Stored data entries:
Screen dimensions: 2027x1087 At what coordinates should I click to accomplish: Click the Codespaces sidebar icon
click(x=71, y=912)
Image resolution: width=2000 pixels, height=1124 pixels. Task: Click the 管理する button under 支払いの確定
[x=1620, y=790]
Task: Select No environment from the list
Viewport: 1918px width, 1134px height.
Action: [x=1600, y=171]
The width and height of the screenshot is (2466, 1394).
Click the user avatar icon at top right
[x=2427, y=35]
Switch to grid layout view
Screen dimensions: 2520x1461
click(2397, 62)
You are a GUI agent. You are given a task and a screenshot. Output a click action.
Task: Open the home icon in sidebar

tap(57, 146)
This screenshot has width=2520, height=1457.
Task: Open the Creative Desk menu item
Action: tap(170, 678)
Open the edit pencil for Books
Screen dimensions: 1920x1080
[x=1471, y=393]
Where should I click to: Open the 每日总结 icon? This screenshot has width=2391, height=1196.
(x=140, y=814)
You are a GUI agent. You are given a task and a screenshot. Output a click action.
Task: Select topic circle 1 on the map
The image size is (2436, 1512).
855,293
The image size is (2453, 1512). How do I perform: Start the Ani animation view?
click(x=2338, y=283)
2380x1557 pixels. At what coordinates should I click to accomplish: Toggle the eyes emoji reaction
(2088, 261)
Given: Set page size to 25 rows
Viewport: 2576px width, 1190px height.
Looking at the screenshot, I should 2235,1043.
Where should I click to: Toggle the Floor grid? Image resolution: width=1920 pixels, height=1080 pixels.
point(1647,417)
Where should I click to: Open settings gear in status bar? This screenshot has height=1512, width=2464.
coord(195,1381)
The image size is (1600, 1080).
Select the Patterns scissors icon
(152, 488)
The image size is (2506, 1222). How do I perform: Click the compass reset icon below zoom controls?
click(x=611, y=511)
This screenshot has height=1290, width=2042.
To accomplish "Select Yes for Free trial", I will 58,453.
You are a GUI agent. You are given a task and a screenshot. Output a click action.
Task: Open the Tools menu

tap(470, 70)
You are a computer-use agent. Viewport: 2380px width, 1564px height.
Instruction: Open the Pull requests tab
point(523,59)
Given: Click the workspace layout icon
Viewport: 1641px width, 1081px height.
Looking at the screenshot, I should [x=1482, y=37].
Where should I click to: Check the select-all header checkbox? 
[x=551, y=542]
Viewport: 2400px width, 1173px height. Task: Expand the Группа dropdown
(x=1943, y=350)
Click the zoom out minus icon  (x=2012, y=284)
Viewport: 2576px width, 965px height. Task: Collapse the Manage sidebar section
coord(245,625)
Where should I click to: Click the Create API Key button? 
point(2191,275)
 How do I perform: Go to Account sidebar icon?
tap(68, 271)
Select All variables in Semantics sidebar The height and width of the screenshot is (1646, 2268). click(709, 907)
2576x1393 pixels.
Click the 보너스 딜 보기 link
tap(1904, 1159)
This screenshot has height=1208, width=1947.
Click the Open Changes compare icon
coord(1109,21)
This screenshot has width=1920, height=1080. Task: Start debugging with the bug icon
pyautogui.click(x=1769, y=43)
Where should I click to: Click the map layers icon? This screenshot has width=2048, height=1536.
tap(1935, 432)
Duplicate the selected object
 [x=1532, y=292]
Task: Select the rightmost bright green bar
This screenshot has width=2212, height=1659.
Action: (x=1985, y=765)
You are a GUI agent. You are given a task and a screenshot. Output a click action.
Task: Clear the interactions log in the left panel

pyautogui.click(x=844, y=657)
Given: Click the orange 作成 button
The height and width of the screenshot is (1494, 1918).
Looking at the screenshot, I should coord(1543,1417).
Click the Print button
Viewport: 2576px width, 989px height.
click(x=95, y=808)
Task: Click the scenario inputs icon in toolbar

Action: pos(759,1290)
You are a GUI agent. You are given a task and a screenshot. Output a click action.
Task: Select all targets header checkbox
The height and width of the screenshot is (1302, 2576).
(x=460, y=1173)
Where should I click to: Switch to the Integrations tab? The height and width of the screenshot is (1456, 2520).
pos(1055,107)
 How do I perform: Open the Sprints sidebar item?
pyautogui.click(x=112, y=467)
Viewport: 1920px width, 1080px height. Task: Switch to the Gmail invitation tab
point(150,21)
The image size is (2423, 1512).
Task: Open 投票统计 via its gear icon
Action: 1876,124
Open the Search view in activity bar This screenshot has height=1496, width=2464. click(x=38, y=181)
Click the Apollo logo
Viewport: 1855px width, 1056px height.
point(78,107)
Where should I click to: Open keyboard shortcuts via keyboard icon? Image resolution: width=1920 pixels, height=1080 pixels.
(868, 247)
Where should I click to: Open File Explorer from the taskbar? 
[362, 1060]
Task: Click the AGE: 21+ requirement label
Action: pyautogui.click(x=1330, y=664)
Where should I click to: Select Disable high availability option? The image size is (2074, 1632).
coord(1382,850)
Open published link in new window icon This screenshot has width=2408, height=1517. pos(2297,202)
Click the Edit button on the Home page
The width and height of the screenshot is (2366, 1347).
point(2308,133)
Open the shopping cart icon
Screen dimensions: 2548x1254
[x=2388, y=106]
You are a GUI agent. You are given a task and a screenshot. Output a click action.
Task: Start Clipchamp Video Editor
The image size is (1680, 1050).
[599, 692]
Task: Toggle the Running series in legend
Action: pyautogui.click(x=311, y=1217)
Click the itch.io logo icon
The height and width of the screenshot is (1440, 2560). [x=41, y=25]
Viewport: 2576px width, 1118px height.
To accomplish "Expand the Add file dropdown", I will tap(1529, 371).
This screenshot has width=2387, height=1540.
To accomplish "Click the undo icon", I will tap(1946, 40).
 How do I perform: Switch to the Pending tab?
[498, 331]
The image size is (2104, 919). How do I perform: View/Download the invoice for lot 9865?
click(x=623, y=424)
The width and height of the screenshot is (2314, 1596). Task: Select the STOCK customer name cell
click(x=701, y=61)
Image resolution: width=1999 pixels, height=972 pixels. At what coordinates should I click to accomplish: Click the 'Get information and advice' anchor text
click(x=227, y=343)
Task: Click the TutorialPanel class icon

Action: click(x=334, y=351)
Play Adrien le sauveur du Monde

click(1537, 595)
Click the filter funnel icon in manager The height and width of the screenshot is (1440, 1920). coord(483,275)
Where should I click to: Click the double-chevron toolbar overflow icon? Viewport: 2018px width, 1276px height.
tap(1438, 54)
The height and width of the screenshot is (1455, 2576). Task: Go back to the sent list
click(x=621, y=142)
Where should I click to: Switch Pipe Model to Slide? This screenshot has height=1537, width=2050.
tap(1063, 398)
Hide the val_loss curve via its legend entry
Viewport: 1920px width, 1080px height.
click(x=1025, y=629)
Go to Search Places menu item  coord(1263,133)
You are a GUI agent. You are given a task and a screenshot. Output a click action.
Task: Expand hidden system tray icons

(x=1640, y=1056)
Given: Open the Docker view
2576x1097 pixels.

→ TASK REQUIREMENTS
Every entry is to be repeated exactly as it stands.

→ TASK ANSWER
Screen dimensions: 2027x1087 At what coordinates should I click to accomplish: Click the Codespaces sidebar icon
click(x=71, y=912)
Image resolution: width=2000 pixels, height=1124 pixels. Task: Click the 管理する button under 支払いの確定
[x=1620, y=790]
Task: Select No environment from the list
Viewport: 1918px width, 1134px height.
Action: [x=1600, y=171]
The width and height of the screenshot is (2466, 1394).
Click the user avatar icon at top right
[x=2427, y=35]
Switch to grid layout view
Screen dimensions: 2520x1461
click(2397, 62)
You are a GUI agent. You are given a task and a screenshot. Output a click action.
Task: Open the home icon in sidebar

tap(57, 146)
This screenshot has width=2520, height=1457.
Task: Open the Creative Desk menu item
Action: tap(170, 678)
Open the edit pencil for Books
Screen dimensions: 1920x1080
[x=1471, y=393]
Where should I click to: Open the 每日总结 icon? This screenshot has width=2391, height=1196.
(x=140, y=814)
You are a GUI agent. You are given a task and a screenshot. Output a click action.
Task: Select topic circle 1 on the map
The image size is (2436, 1512).
855,293
The image size is (2453, 1512). How do I perform: Start the Ani animation view?
click(x=2338, y=283)
2380x1557 pixels. At what coordinates should I click to accomplish: Toggle the eyes emoji reaction
(2088, 261)
Given: Set page size to 25 rows
Viewport: 2576px width, 1190px height.
Looking at the screenshot, I should 2235,1043.
Where should I click to: Toggle the Floor grid? Image resolution: width=1920 pixels, height=1080 pixels.
point(1647,417)
Where should I click to: Open settings gear in status bar? This screenshot has height=1512, width=2464.
coord(195,1381)
The image size is (1600, 1080).
Select the Patterns scissors icon
(152, 488)
The image size is (2506, 1222). How do I perform: Click the compass reset icon below zoom controls?
click(x=611, y=511)
This screenshot has height=1290, width=2042.
To accomplish "Select Yes for Free trial", I will 58,453.
You are a GUI agent. You are given a task and a screenshot. Output a click action.
Task: Open the Tools menu

tap(470, 70)
You are a computer-use agent. Viewport: 2380px width, 1564px height.
Instruction: Open the Pull requests tab
point(523,59)
Given: Click the workspace layout icon
Viewport: 1641px width, 1081px height.
Looking at the screenshot, I should [x=1482, y=37].
Where should I click to: Check the select-all header checkbox? 
[x=551, y=542]
Viewport: 2400px width, 1173px height. Task: Expand the Группа dropdown
(x=1943, y=350)
Click the zoom out minus icon  (x=2012, y=284)
Viewport: 2576px width, 965px height. Task: Collapse the Manage sidebar section
coord(245,625)
Where should I click to: Click the Create API Key button? 
point(2191,275)
 How do I perform: Go to Account sidebar icon?
tap(68, 271)
Select All variables in Semantics sidebar The height and width of the screenshot is (1646, 2268). click(709, 907)
2576x1393 pixels.
Click the 보너스 딜 보기 link
tap(1904, 1159)
This screenshot has height=1208, width=1947.
Click the Open Changes compare icon
coord(1109,21)
This screenshot has width=1920, height=1080. Task: Start debugging with the bug icon
pyautogui.click(x=1769, y=43)
Where should I click to: Click the map layers icon? This screenshot has width=2048, height=1536.
tap(1935, 432)
Duplicate the selected object
 [x=1532, y=292]
Task: Select the rightmost bright green bar
This screenshot has width=2212, height=1659.
Action: (x=1985, y=765)
You are a GUI agent. You are given a task and a screenshot. Output a click action.
Task: Clear the interactions log in the left panel

pyautogui.click(x=844, y=657)
Given: Click the orange 作成 button
The height and width of the screenshot is (1494, 1918).
Looking at the screenshot, I should coord(1543,1417).
Click the Print button
Viewport: 2576px width, 989px height.
click(x=95, y=808)
Task: Click the scenario inputs icon in toolbar

Action: pos(759,1290)
You are a GUI agent. You are given a task and a screenshot. Output a click action.
Task: Select all targets header checkbox
The height and width of the screenshot is (1302, 2576).
(x=460, y=1173)
Where should I click to: Switch to the Integrations tab? The height and width of the screenshot is (1456, 2520).
pos(1055,107)
 How do I perform: Open the Sprints sidebar item?
pyautogui.click(x=112, y=467)
Viewport: 1920px width, 1080px height. Task: Switch to the Gmail invitation tab
point(150,21)
The image size is (2423, 1512).
Task: Open 投票统计 via its gear icon
Action: 1876,124
Open the Search view in activity bar This screenshot has height=1496, width=2464. click(x=38, y=181)
Click the Apollo logo
Viewport: 1855px width, 1056px height.
point(78,107)
Where should I click to: Open keyboard shortcuts via keyboard icon? Image resolution: width=1920 pixels, height=1080 pixels.
(868, 247)
Where should I click to: Open File Explorer from the taskbar? 
[362, 1060]
Task: Click the AGE: 21+ requirement label
Action: pyautogui.click(x=1330, y=664)
Where should I click to: Select Disable high availability option? The image size is (2074, 1632).
coord(1382,850)
Open published link in new window icon This screenshot has width=2408, height=1517. pos(2297,202)
Click the Edit button on the Home page
The width and height of the screenshot is (2366, 1347).
point(2308,133)
Open the shopping cart icon
Screen dimensions: 2548x1254
[x=2388, y=106]
You are a GUI agent. You are given a task and a screenshot. Output a click action.
Task: Start Clipchamp Video Editor
The image size is (1680, 1050).
[599, 692]
Task: Toggle the Running series in legend
Action: pyautogui.click(x=311, y=1217)
Click the itch.io logo icon
The height and width of the screenshot is (1440, 2560). [x=41, y=25]
Viewport: 2576px width, 1118px height.
To accomplish "Expand the Add file dropdown", I will tap(1529, 371).
This screenshot has width=2387, height=1540.
To accomplish "Click the undo icon", I will tap(1946, 40).
 How do I perform: Switch to the Pending tab?
[498, 331]
The image size is (2104, 919). How do I perform: View/Download the invoice for lot 9865?
click(x=623, y=424)
The width and height of the screenshot is (2314, 1596). Task: Select the STOCK customer name cell
click(x=701, y=61)
Image resolution: width=1999 pixels, height=972 pixels. At what coordinates should I click to accomplish: Click the 'Get information and advice' anchor text
click(x=227, y=343)
Task: Click the TutorialPanel class icon

Action: click(x=334, y=351)
Play Adrien le sauveur du Monde

click(1537, 595)
Click the filter funnel icon in manager The height and width of the screenshot is (1440, 1920). coord(483,275)
Where should I click to: Click the double-chevron toolbar overflow icon? Viewport: 2018px width, 1276px height.
tap(1438, 54)
The height and width of the screenshot is (1455, 2576). Task: Go back to the sent list
click(x=621, y=142)
Where should I click to: Switch Pipe Model to Slide? This screenshot has height=1537, width=2050.
tap(1063, 398)
Hide the val_loss curve via its legend entry
Viewport: 1920px width, 1080px height.
click(x=1025, y=629)
Go to Search Places menu item  coord(1263,133)
You are a GUI agent. You are given a task and a screenshot. Output a click action.
Task: Expand hidden system tray icons

(x=1640, y=1056)
Given: Open the Docker view
2576x1097 pixels.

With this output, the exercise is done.